5. Agravo interno a que se nega provimento.
(AgInt no REsp n. 1.265.680/RJ, relator Ministro Raul Araújo, Quarta Turma, julgado em 11/5/2021, DJe de 18/5/2021.)
PROCESSUAL CIVIL. AGRAVO INTERNO NO RECURSO ESPECIAL. PRECEITO COMINATÓRIO C/C PERDAS E DANOS. EMBARGOS DE DECLARAÇÃO. OMISSÃO, CONTRADIÇÃO OU OBSCURIDADE. VIOLAÇÃO DO ART. 1022 DO CPC. INOCORRÊNCIA. PREQUESTIONAMENTO. AUSÊNCIA. SÚMULA 211/STJ. DEFICIENTE FUNDAMENTAÇÃO DO RECURSO. SÚMULA 284/STF. REEXAME DE FATOS E PROVAS. SÚMULA 7/STJ. FUNDAMENTO DO ACÓRDÃO NÃO IMPUGNADO. SÚMULA 283/STF. HARMONIA ENTRE O ACÓRDÃO RECORRIDO E A JURISPRUDÊNCIA DO STJ.
1. Devidamente analisadas e discutidas as questões de mérito, e fundamentado corretamente o acórdão recorrido, de modo a esgotar a prestação jurisdicional, não há que se falar em violação do art. 1022 do CPC/15.
2. A ausência de decisão acerca dos dispositivos legais indicados como violados, não obstante a oposição de embargos de declaração, impede o conhecimento do recurso especial.
3. A deficiente fundamentação do recurso especial obsta o seu conhecimento.
4. Alterar o decidido no acórdão impugnado, no tocante à desnecessidade de prova suplementar, ausência de associação/confusão de consumidores e colidência de marcas, exige o reexame de fatos e provas, procedimento que é vedado pela Súmula 7/STJ.
(...)
7. Agravo interno não provido.
(AgInt no REsp n. 1.801.873/SP, relatora Ministra Nancy Andrighi, Terceira Turma, julgado em 29/3/2021, DJe de 6/4/2021.)
Além disso, o recorrente fundamenta seu recurso em possível violação do art. 5º da CRFB/1988 ("princípio constitucional da igualdade").

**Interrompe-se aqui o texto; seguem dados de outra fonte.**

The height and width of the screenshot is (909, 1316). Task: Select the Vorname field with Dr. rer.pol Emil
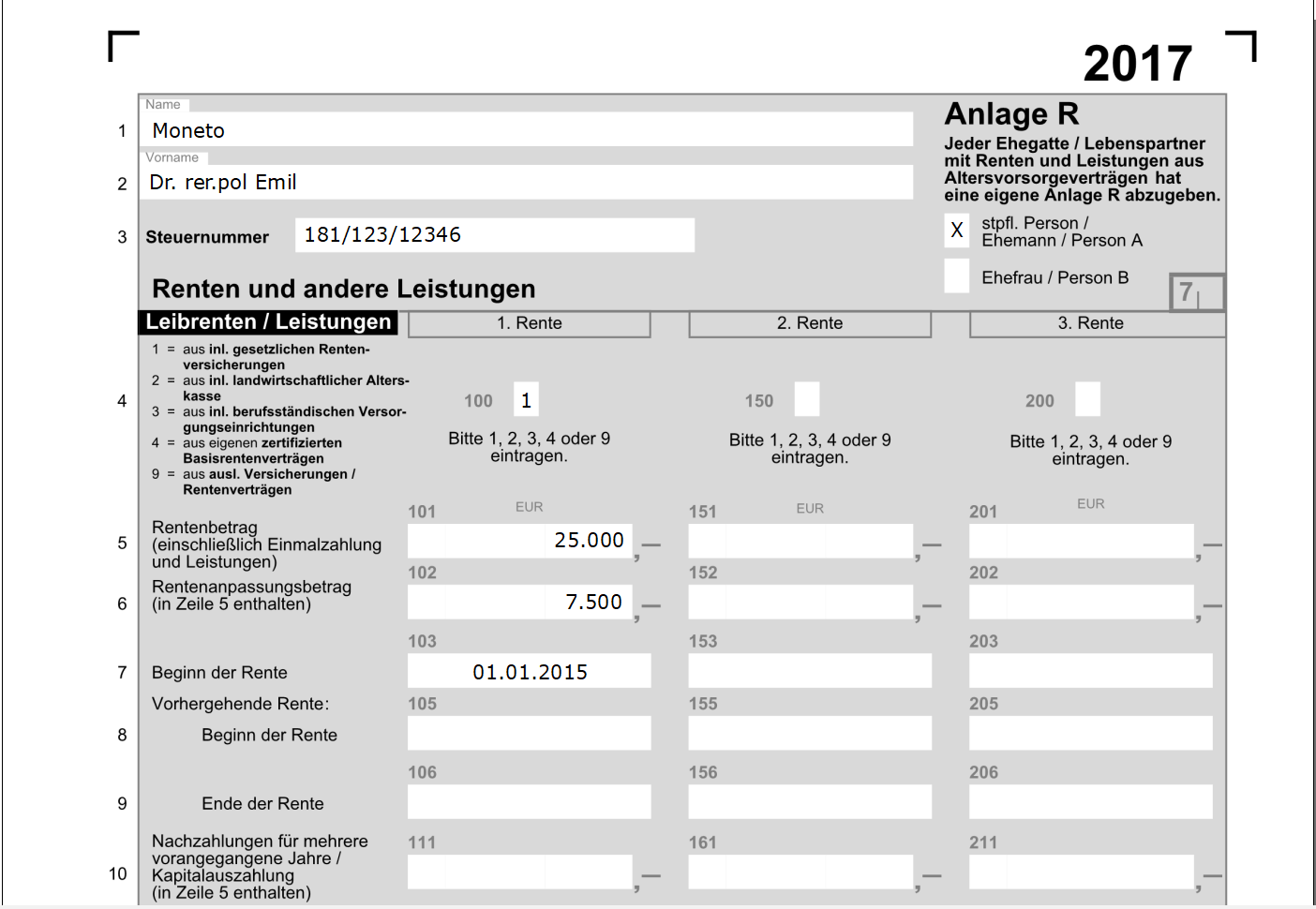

Ocorre que, como se sabe, a alegação de violação a dispositivos da Constituição Federal não pode ser apreciada em recurso especial, uma vez que, nos termos do artigo 102, inciso III, da CFRB/1988, tal competência é do Supremo Tribunal Federal e não do Superior Tribunal de Justiça.
Com efeito, “o exame de dispositivos constitucionais, mesmo que de maneira reflexa, não é admissível em recurso especial, pois a competência é exclusiva do Supremo Tribunal Federal, conforme dispõe o art. 102, III, do permissivo constitucional” (REsp 1.722.551/RO, relator Ministro Herman Benjamin, Segunda Turma, DJe: 29/05/2019).
Por fim, consoante posicionamento firmado pelo Superior Tribunal de Justiça, a inadmissão do recurso especial pela alínea 'a' prejudica a apreciação do dissídio jurisprudencial, impedindo, portanto, a admissão recursal pela alínea 'c'
Por todo do exposto, INADMITO o recurso especial com fulcro no art. 1.030, V, do CPC.